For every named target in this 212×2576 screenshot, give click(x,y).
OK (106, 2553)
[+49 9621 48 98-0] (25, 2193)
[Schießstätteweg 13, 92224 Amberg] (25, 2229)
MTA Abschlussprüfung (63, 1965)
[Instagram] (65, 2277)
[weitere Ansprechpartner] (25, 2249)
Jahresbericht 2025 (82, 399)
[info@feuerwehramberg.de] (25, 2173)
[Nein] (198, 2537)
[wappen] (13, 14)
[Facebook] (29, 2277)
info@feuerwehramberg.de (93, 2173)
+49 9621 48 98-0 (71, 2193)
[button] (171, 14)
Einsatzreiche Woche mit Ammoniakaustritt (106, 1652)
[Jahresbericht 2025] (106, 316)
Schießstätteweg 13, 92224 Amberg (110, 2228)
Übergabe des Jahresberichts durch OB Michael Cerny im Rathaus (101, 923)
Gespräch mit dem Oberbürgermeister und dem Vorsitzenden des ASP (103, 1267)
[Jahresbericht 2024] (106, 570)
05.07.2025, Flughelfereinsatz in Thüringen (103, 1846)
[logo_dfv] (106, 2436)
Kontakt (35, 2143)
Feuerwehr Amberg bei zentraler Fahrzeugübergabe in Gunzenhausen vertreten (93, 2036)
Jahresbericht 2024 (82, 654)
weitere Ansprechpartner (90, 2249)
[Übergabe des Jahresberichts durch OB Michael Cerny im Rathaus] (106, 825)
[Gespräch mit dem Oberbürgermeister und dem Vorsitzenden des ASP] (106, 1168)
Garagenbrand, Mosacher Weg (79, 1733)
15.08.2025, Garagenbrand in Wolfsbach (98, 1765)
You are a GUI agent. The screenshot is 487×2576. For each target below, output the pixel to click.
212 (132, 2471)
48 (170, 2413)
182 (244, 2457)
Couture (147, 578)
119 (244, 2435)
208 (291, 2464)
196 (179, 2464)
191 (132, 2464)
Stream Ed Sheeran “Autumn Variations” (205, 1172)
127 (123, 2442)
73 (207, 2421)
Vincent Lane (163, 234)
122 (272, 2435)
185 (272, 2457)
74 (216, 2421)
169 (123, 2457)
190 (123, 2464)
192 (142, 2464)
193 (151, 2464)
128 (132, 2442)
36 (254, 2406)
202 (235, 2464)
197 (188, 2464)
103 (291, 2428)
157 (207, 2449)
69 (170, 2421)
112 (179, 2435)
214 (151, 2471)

• **Your assignment**:
Retype the listing from its first line onward, stopping after the line that contains "[weitere Ansprechpartner] (25, 2249)" has been retyped in full.

• **Exercise result**:
For every named target in this 212×2576 screenshot, give click(x,y).
OK (106, 2553)
[+49 9621 48 98-0] (25, 2193)
[Schießstätteweg 13, 92224 Amberg] (25, 2229)
MTA Abschlussprüfung (63, 1965)
[Instagram] (65, 2277)
[weitere Ansprechpartner] (25, 2249)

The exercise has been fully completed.